POLITIQUE

Rencontre des premiers ministres sur la santé et l'environnement : Brad Wall jouera les trouble-fête

09/12/2016 10:25 EST | Actualisé 09/12/2016 11:25 EST

Sans surprise, le premier ministre de la Saskatchewan arrive à la rencontre des premiers ministres du pays à Ottawa en annonçant qu'il n'a aucune intention de signer une entente pour lutter contre les changements climatiques.

Brad Wall en a contre ce qu'il appelle la taxe sur le carbone. Justin Trudeau a annoncé un prix plancher de 10 $ la tonne de CO2 dès 2018, prix qui grimpera de 10 $ chaque année pour atteindre 50 $ en 2022.

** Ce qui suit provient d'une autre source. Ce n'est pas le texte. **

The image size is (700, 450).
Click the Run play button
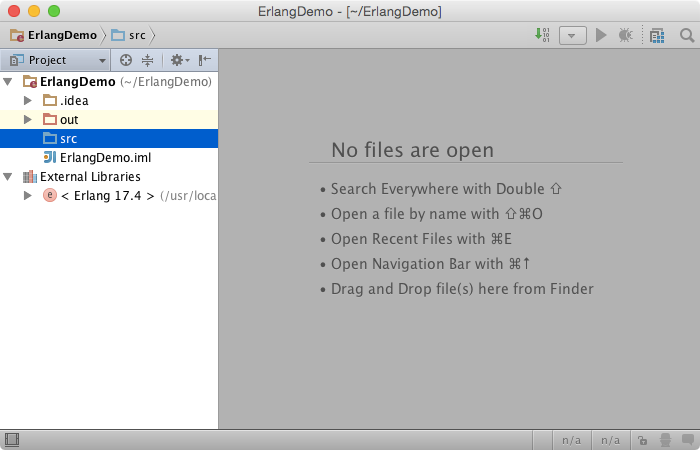601,35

Vendredi, à Ottawa, la rencontre fédérale-provinciale sur le climat devrait aboutir sur un document d'une trentaine de pages, qui résumera les actions prises jusqu'à présent pour lutter contre les changements climatiques, tout en proposant quelques nouvelles mesures.

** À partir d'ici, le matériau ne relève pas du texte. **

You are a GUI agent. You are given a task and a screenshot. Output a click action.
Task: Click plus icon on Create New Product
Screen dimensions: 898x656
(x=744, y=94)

Le premier ministre Wall ne veut pas adhérer à pareil document. Il menace plutôt de traîner le gouvernement fédéral en cour lorsque celui-ci imposera un prix pour le carbone aux provinces qui n'en auront pas déjà fixé un d'elles-mêmes.

"Nous ne signerons pas", a-t-il tranché. "Nous allons examiner nos options légales et nous croyons qu'elles sont bonnes", a-t-il menacé.

Il reproche à Ottawa de ne pas avoir évalué l'impact économique d'un prix sur le carbone. Il pointe vers l'élection de Donald Trump, de son choix d'un climatosceptique à la tête de l'Agence de protection de l'environnement des États-Unis, et y trouve la raison de ralentir la cadence au Canada.

"Les efforts d'énergie propre de l'administration Obama, à travers l'agence, c'est fini", a-t-il prédit. "Qu'allons-nous faire pour être compétitifs?", s'est-il exclamé, espérant qu'il convaincra M. Trudeau de ne pas "se précipiter".

Moins bagarreurs, mais tout aussi déterminés à propos d'un autre enjeu - les transferts en santé -, ses collègues des autres provinces doutent qu'on en arrive à une entente dans ce dossier-là au bout des deux heures de dîner qui y sont réservées.

Ce qui n'empêche pas le premier ministre du Manitoba, Brian Pallister, d'insister sur l'urgence de ce dossier.

"J'espère utiliser l'occasion pour m'assurer qu'on recommence à parler de santé, très rapidement. C'est la priorité numéro un des Canadiens", a-t-il lancé à son arrivée à l'hôtel où lui et ses collègues des provinces se sont réunis vendredi matin pour parler de santé, avant de rejoindre le premier ministre Trudeau pour la rencontre fédérale-provinciale.

Son homologue de l'Île-du-Prince-Édouard, lui, voudrait qu'Ottawa tienne compte de l'âge moyen de la population d'une province - le sien est six ans plus élevé que celui des provinces de l'ouest - pour fixer les sommes d'argent à transférer.

"Ce sont des coûts réels et il faut y répondre cette année", a dit Wade MacLauchlan.

Le plus conciliateur du groupe, Brian Gallant du Nouveau-Brunswick, n'est pas fermé à l'imposition de certaines conditions. Ce qu'il veut, c'est de l'argent.

"Ça ne nous dérange pas si cet appui (financier) provient d'un transfert en santé ou d'un programme pour les aînés ou, peut-être, pour un projet-pilote pour la province du Nouveau-Brunswick", a-t-il dit, s'inquiétant, lui aussi, de la population vieillissante de sa province.

La première ministre de Colombie-Britannique s'est faite réaliste. "Deux heures au dîner, ce ne sera probablement pas assez de temps pour régler la question de la santé", a-t-elle jugé.

Sa collègue ontarienne, elle, s'est montrée optimiste même pour l'épineux dossier des changements climatiques.

"Je suis une éternelle optimiste. Je vais participer à ces conversations en espérant que nous y arriverons. Il faut reconnaître que nous avons deux questions de grande importance sur la table et nous devons aller de l'avant dans les deux dossiers", a dit Kathleen Wynne, avant de quitter l'hôtel d'Ottawa pour rejoindre M. Trudeau, ses homologues des provinces et des leaders autochtones, pour la première partie de la renconte fédérale provinciale.

Ce sera la troisième fois que M. Trudeau rencontrera ses homologues des provinces et territoires depuis que son gouvernement a été élu à Ottawa. Le premier ministre du Québec, Philippe Couillard, n'arrivera cette fois qu'en fin de journée à la réunion. Il doit y prendre part, par téléphone, avant d'y être en personne.